▶ [Exercise aim] At the line that holds "The width and", start repeating, and keep going exactly through the final line of the material; include both ends and skip the pictures.

--- Data provided ---

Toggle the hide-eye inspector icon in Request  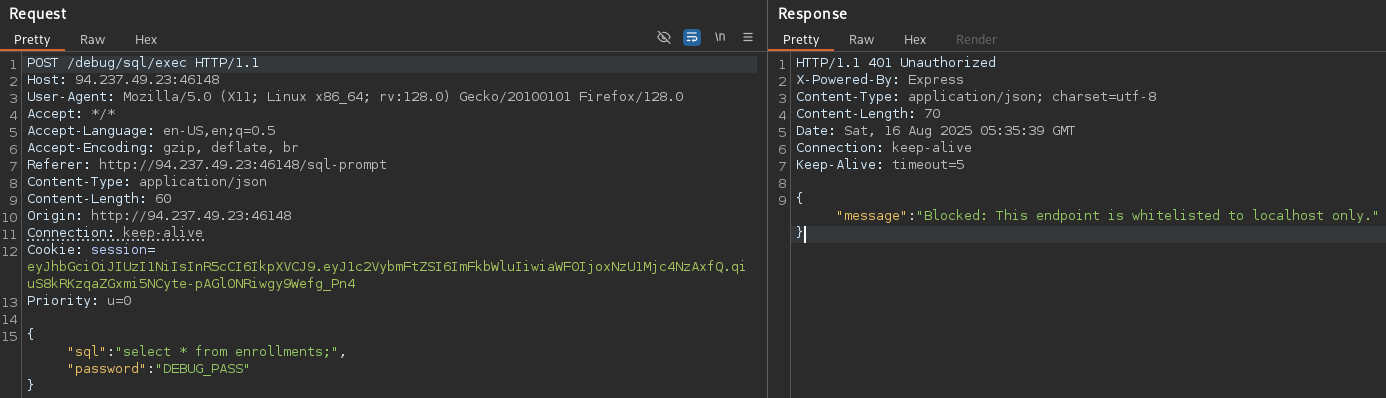coord(663,37)
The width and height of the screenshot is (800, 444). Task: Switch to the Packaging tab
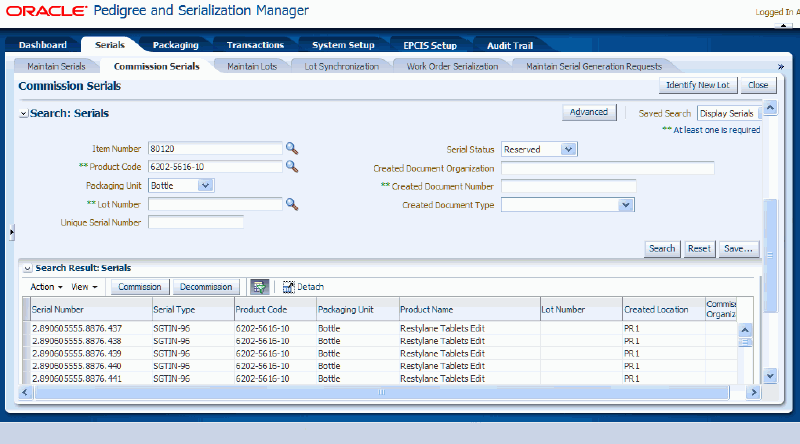(175, 45)
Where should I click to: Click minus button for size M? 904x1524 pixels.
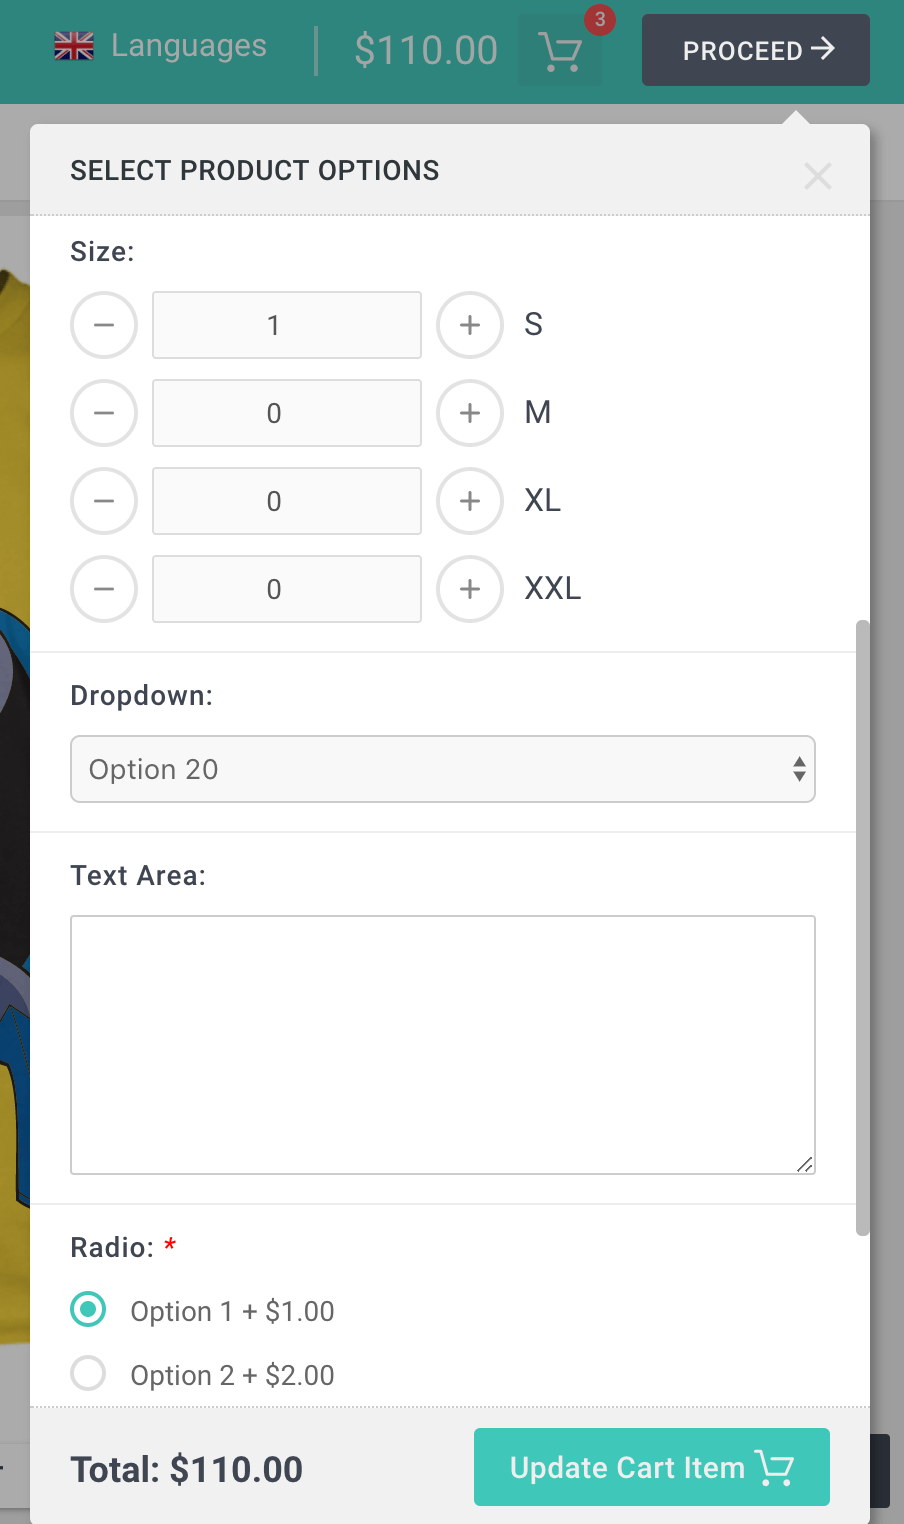(x=104, y=413)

---

▶ [Finished exercise]
The width and height of the screenshot is (800, 444). Task: Switch to the Packaging tab
(175, 45)
Where should I click to: Click minus button for size M? 904x1524 pixels.
(x=104, y=413)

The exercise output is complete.